David Slusky


David Slusky headshot
  • Ph.D.
  • Professor of Economics
  • Department Chair of Speech-Language-Hearing
he/him/his

Contact Info

Dole Human Development Center, 3001
Lawrence
Office DHDC 3008

Biography

David Slusky is a Professor of Economics at the University of Kansas, where he is also the Chair of the Department of Speech-Language-Hearing, a Professor of Population Health (by courtesy), and faculty affiliate of the Institute for Policy & Social Research.

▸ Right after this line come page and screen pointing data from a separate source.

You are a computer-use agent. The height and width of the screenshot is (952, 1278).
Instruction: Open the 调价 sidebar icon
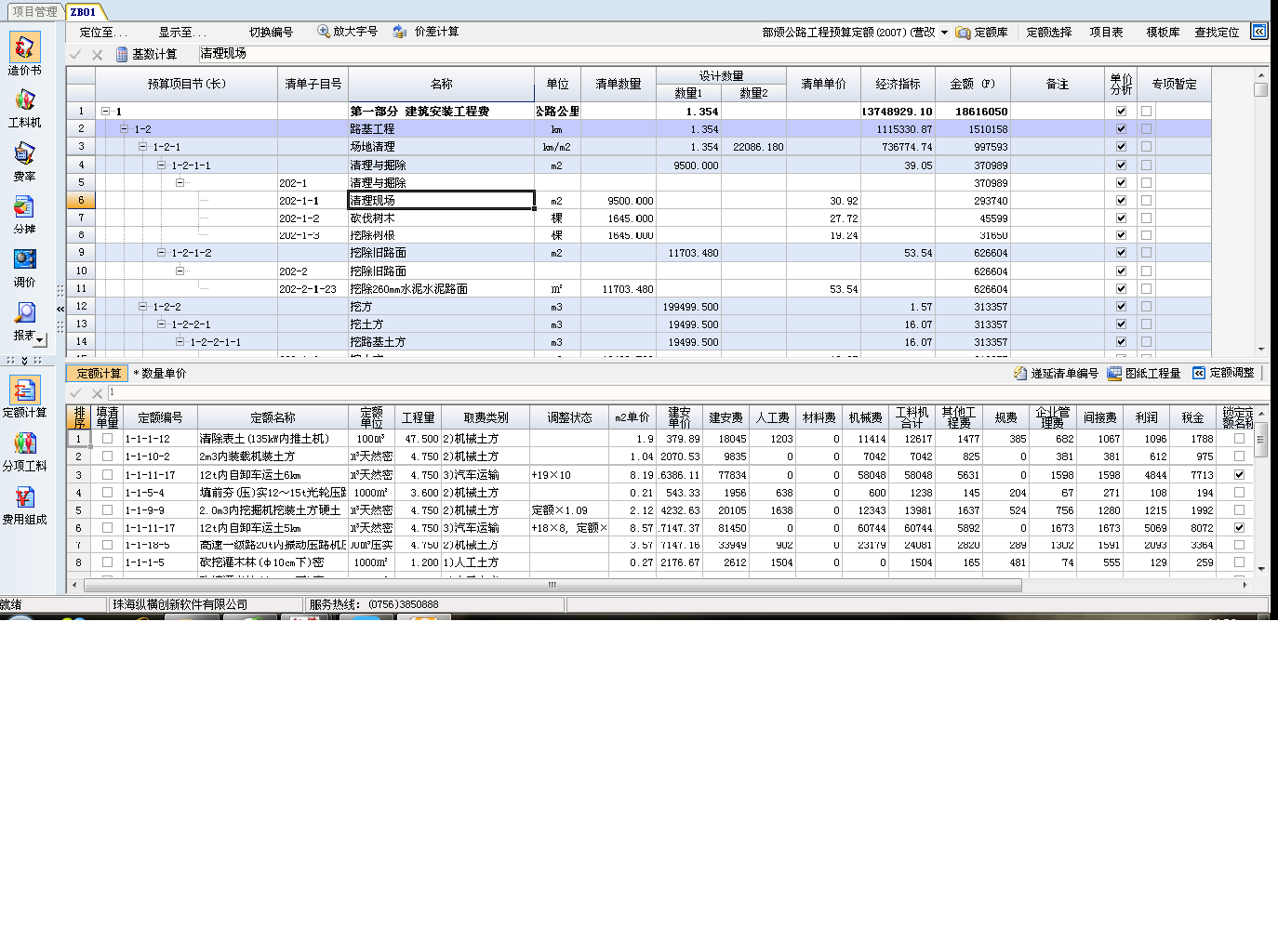click(24, 260)
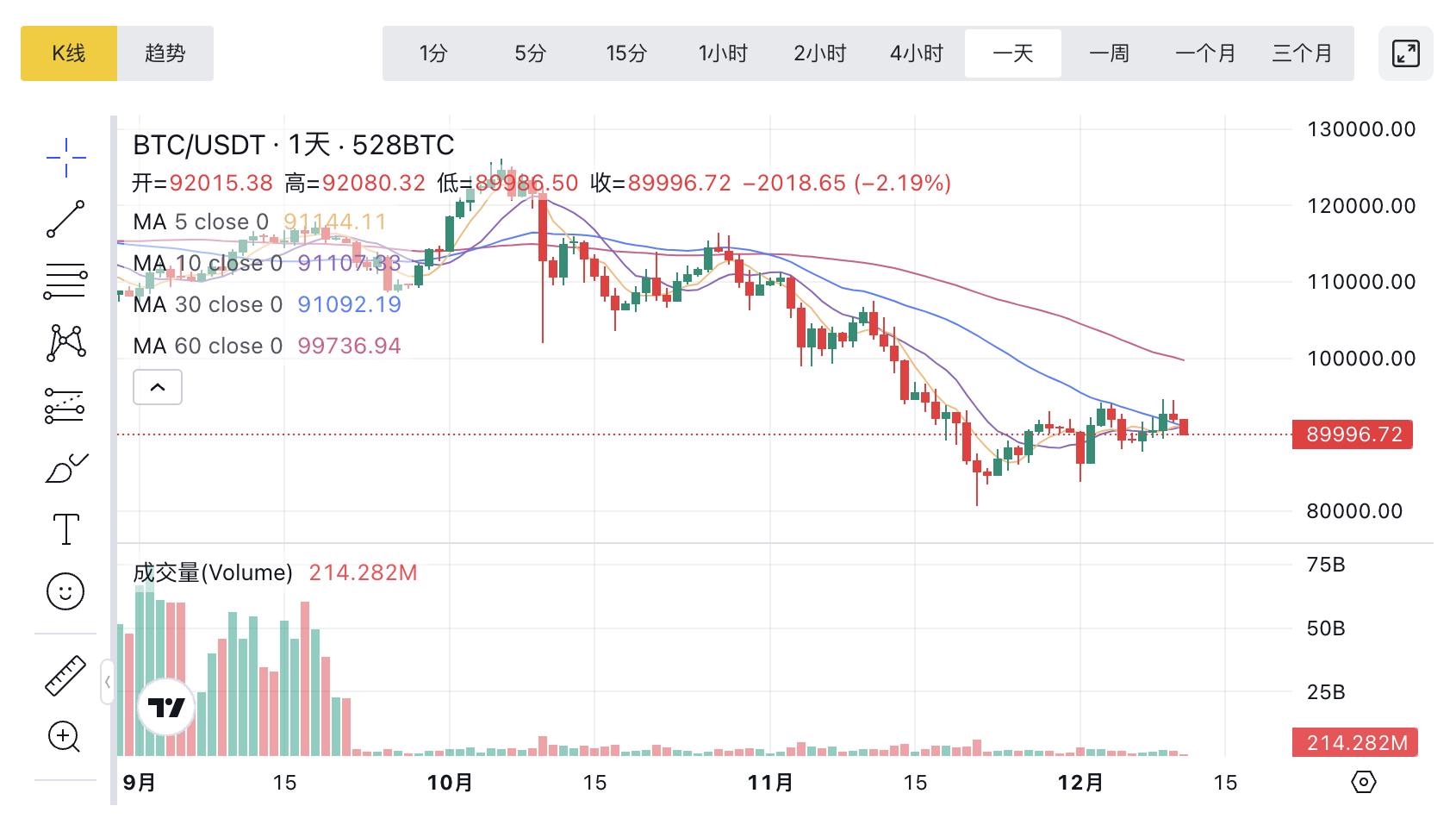Image resolution: width=1456 pixels, height=831 pixels.
Task: Toggle fullscreen chart mode
Action: 1405,53
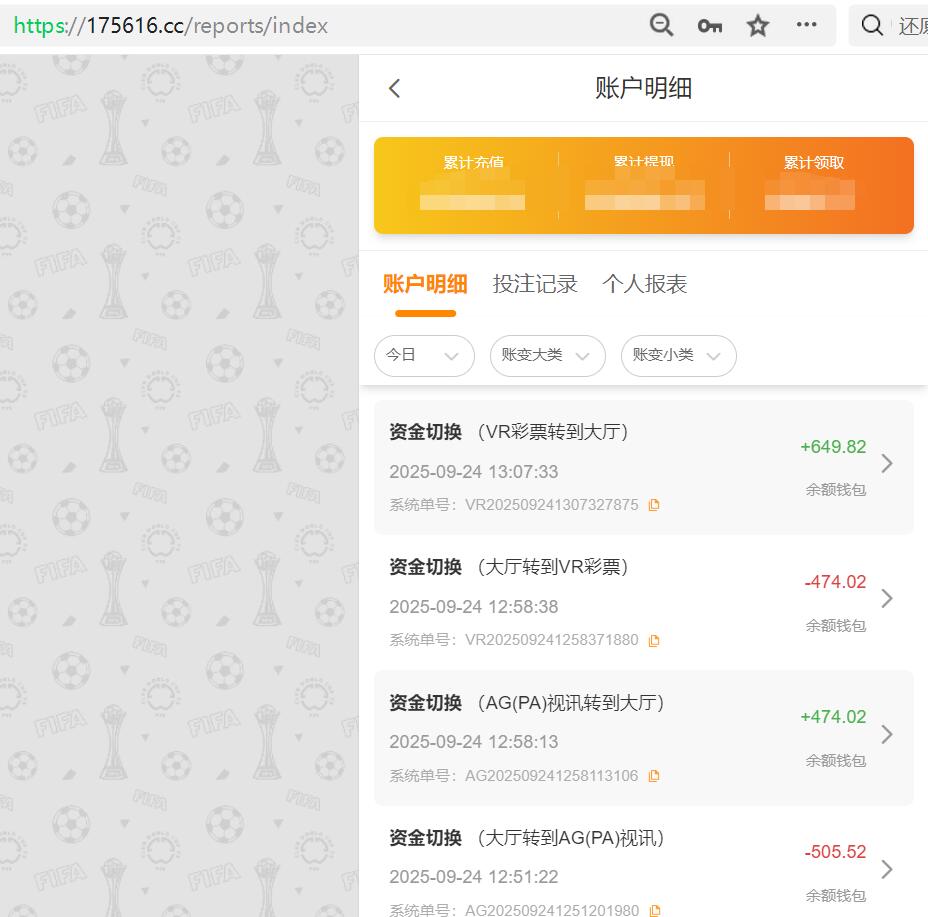Click the zoom-out magnifier in the address bar
This screenshot has width=928, height=917.
click(661, 26)
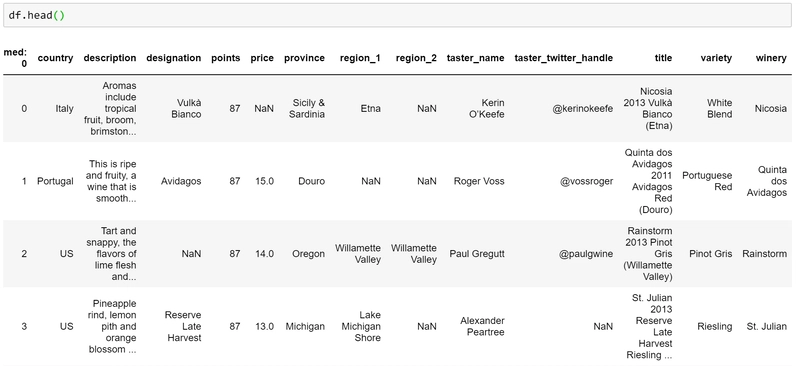Image resolution: width=800 pixels, height=366 pixels.
Task: Select the taster_twitter_handle column header
Action: [x=563, y=58]
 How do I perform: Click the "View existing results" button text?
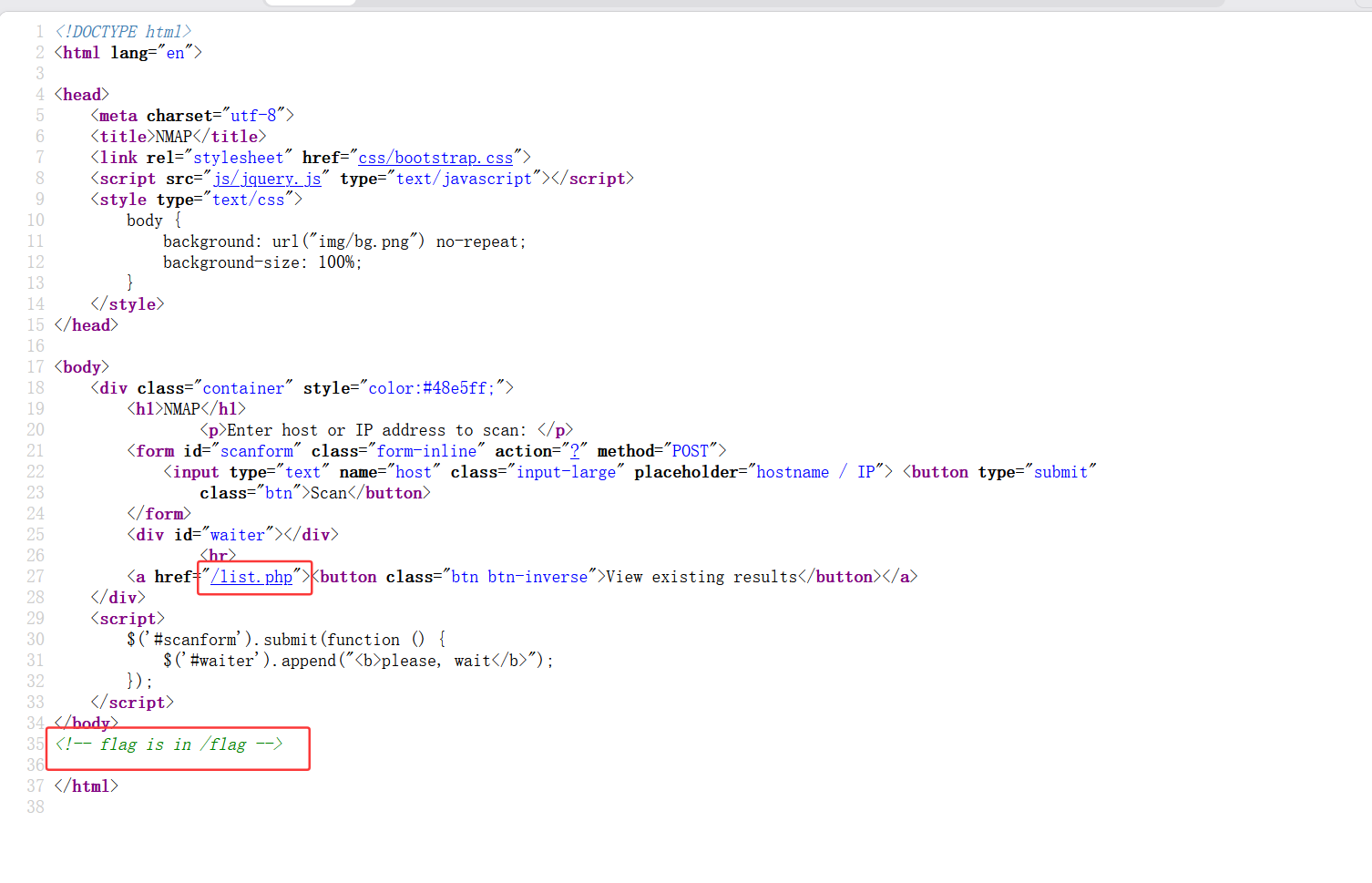701,577
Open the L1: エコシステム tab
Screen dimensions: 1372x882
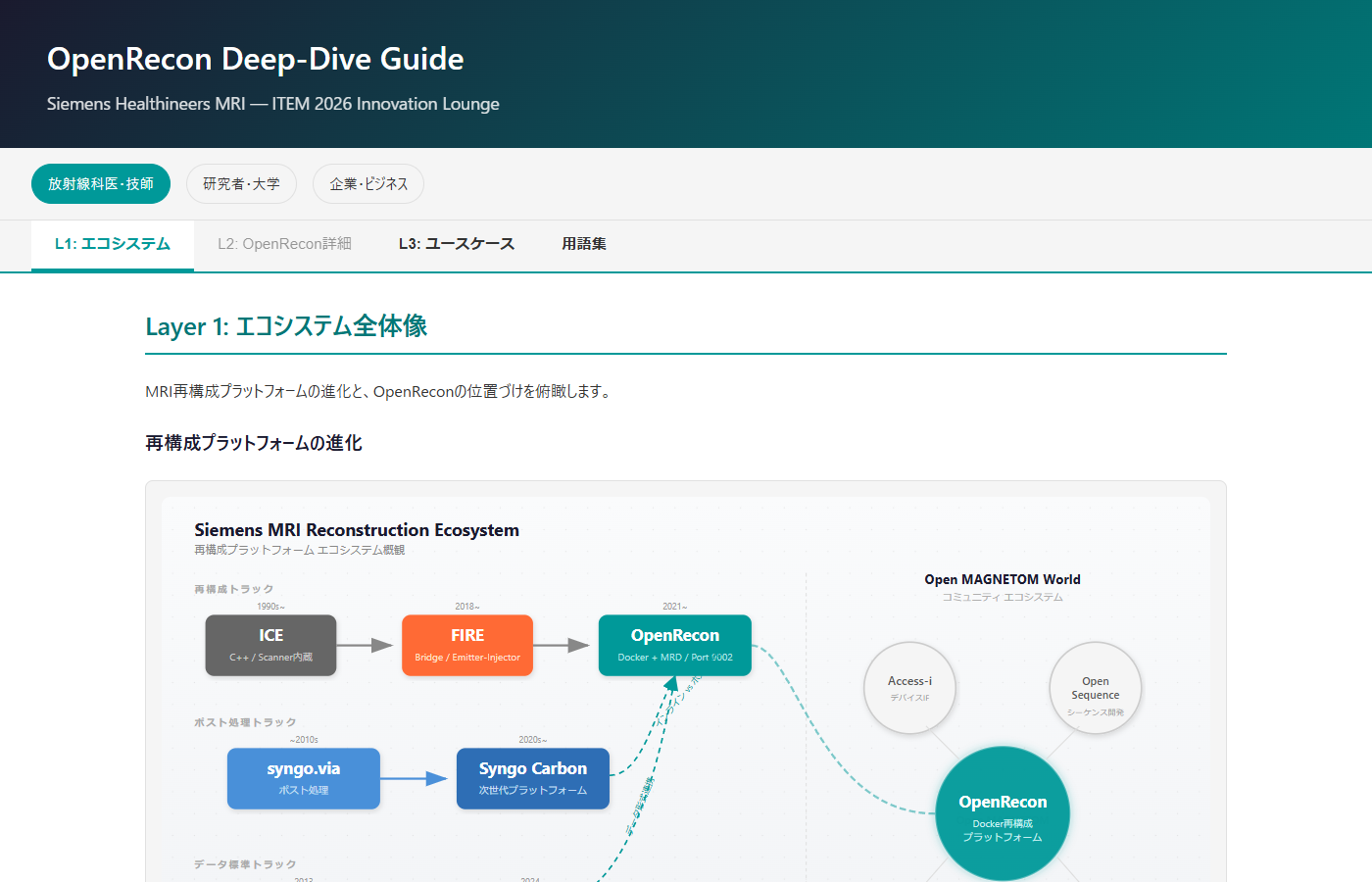tap(113, 244)
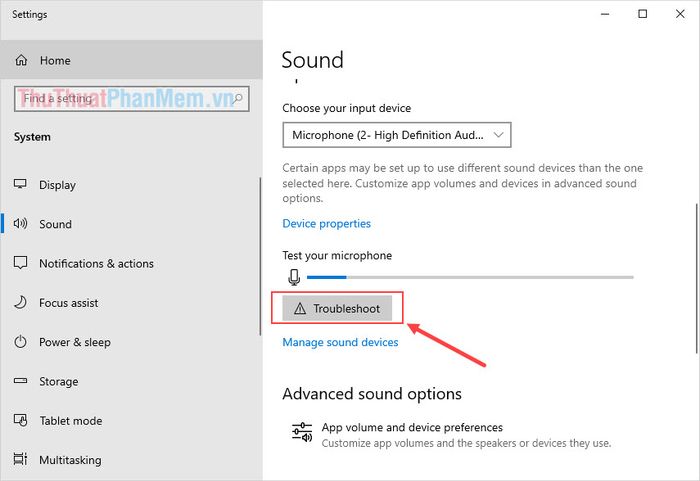Open Device properties link
This screenshot has height=481, width=700.
coord(326,223)
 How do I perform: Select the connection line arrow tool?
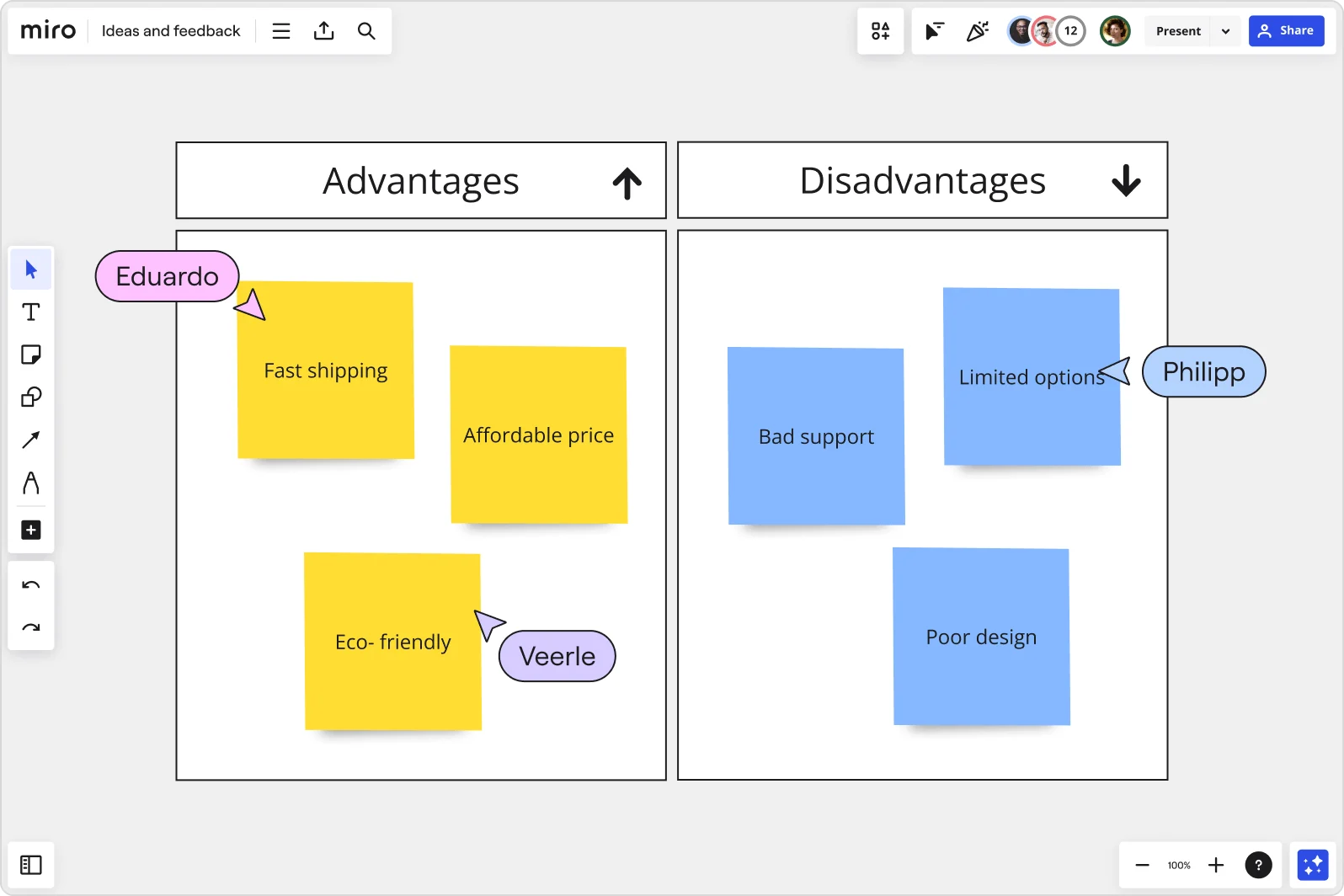coord(31,440)
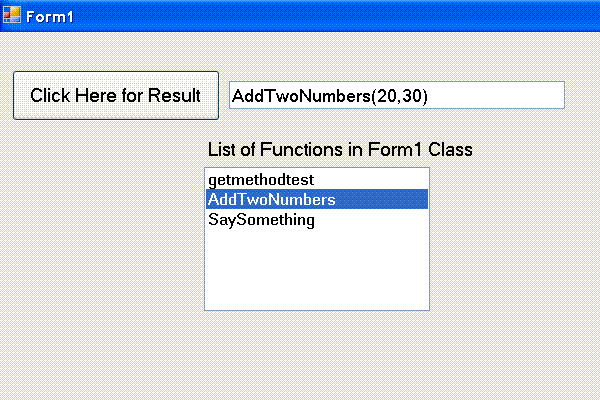Click the words Form1 Class in the label
Viewport: 600px width, 400px height.
pyautogui.click(x=420, y=149)
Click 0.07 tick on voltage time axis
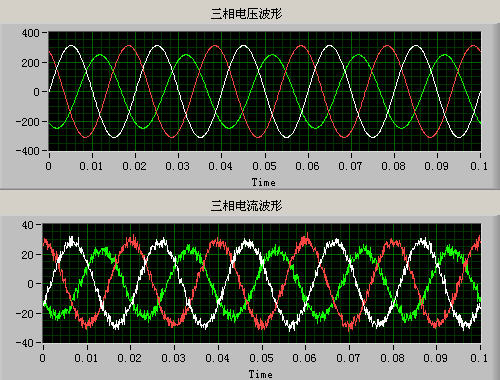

His research focuses are access to health care, health disparities, and social safety net, and has been published in top journals in public policy, economics, medicine, and public health, including the Journal of Policy Analysis and Management, the American Economic Journal: Applied Economics, the Journal of Human Resources, the Journal of Health Economics, Pediatrics, and the American Journal of Preventive Medicine.

Professor Slusky also serves as the Executive Director of the American Society of Health Economists and as a co-editor at the Journal of Policy Analysis and Management, is a Research Associate at the National Bureau of Economic Research and a Research Fellow at IZA - Institute of Labor Economics in Bonn, Germany, and has Special Sworn Status with the United States Census. Professor Slusky. He has previously been a visiting researcher at Stockholm School of Economics, Uppsala University, and Stockholm University, and was a Health Policy Advisor for Pete Buttigieg for President.

He is the recipient of the Byron T. Shutz Award for Excellence in Teaching and the De-Min and Chin-Sha Wu Research Award, and delivered the 2020 Seaver Lecture for the Humanities Program, all at University of Kansas. He has presented on economic effects of Medicaid expansion to the Kansas Governor’s Council on Tax Reform and testified on it before the Kansas Senate Public Health and Welfare Committee. He’s a frequent guest on podcasts and radio, including on Freakonomics, M.D., and on NPR Morning Edition.

Professor Slusky holds an undergraduate degree from Yale University, where he doubled majored in physics and international studies, and masters and doctoral degrees in economics from Princeton University.